社内コミュニケーションには多くの課題が残されている
組織運営を行う上で、社内コミュニケーションは非常に重要です。組織として業務を割り振り、複数人で業務を遂行しなければならない場面においては、社内コミュニケーションが不要だと感じる人はほとんどいないでしょう。
HR Proの調査によると、コミュニケーション不足が業務の障害になるとほぼ社員全員が考えていると回答しています。
出典元『HR Pro』「社内コミュニケーションに関する調査」結果報告
社内の情報共有ができていると回答した企業が6割いる一方で、社内のコミュニケーションに課題があると考えている企業が約8割も存在します。この結果は矛盾しており、一部を切り取って情報共有が出来ていると考える人もいれば、一部だけでも課題があると考えている人がいると想定できます。
出典元『HR Pro』「社内コミュニケーションに関する調査」結果報告
出典元『HR Pro』「社内コミュニケーションに関する調査」結果報告
通常の組織では、人事部や開発部、営業部などの業務内容によって組織内で果たす役割が異なります。
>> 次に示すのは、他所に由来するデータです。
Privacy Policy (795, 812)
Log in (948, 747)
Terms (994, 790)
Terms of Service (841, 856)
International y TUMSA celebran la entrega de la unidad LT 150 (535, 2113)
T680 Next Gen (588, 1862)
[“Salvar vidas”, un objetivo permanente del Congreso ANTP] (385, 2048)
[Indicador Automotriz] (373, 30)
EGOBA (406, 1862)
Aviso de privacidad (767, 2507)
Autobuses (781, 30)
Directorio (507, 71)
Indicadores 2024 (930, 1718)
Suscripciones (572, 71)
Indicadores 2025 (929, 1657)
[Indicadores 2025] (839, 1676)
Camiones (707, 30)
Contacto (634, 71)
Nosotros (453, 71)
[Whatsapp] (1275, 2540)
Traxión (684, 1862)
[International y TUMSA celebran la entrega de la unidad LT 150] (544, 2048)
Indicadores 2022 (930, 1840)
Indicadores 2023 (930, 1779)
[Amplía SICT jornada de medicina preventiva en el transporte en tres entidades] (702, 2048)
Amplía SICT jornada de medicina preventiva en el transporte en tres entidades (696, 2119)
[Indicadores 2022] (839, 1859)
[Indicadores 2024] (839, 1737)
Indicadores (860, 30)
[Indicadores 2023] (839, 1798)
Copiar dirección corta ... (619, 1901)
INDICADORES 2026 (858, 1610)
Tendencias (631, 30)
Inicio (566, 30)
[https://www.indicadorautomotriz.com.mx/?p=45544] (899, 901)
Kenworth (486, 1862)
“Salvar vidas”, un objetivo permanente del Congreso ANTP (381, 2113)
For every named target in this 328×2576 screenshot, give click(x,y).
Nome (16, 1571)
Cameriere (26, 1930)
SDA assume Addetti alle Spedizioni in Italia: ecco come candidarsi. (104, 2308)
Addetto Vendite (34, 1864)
担当する業務を細分化することで専門的な知識を身につけてもらい、自社業務の効率化を目的としているためです。業務のスペシャリスト(専門家)になるか、複数人を動かすための管理職になるかは組織や従業員個人の意向によって異なりますが、個人の成長が組織の成長にも繋がります。
現代はVUCA時代と呼ばれる、将来の予測が困難な時代となっています。市場もグローバル化し、ビジネスモデルの衰退や転換、持続的な新規事業の開発など多くの組織が経営課題を抱えています。マニュアルワーカーと呼ばれる単純作業を正確にこなす人材よりも、ナレッジワーカーと呼ばれる知恵や知識を使って企業に付加価値をもたらす人材の育成が解決策として提案されています。ナレッジワーカーは高度な専門知識を活用することが求められるため、業務のスペシャリスト育成は重要な経営課題とも言えます。
サーキュレーションの調査によると、人的課題について、プロフェッショナル人材が必要だと思うと回答した部長職以上の会社員は8割以上になっています。
出典元『株式会社サーキュレーション』ビジネスパーソン600人に聞いた「働き方」に関する意識調査
学び直しを行っている社会人学生の特徴として「専門的知識」を習得したいと回答する人が最も多くなっています。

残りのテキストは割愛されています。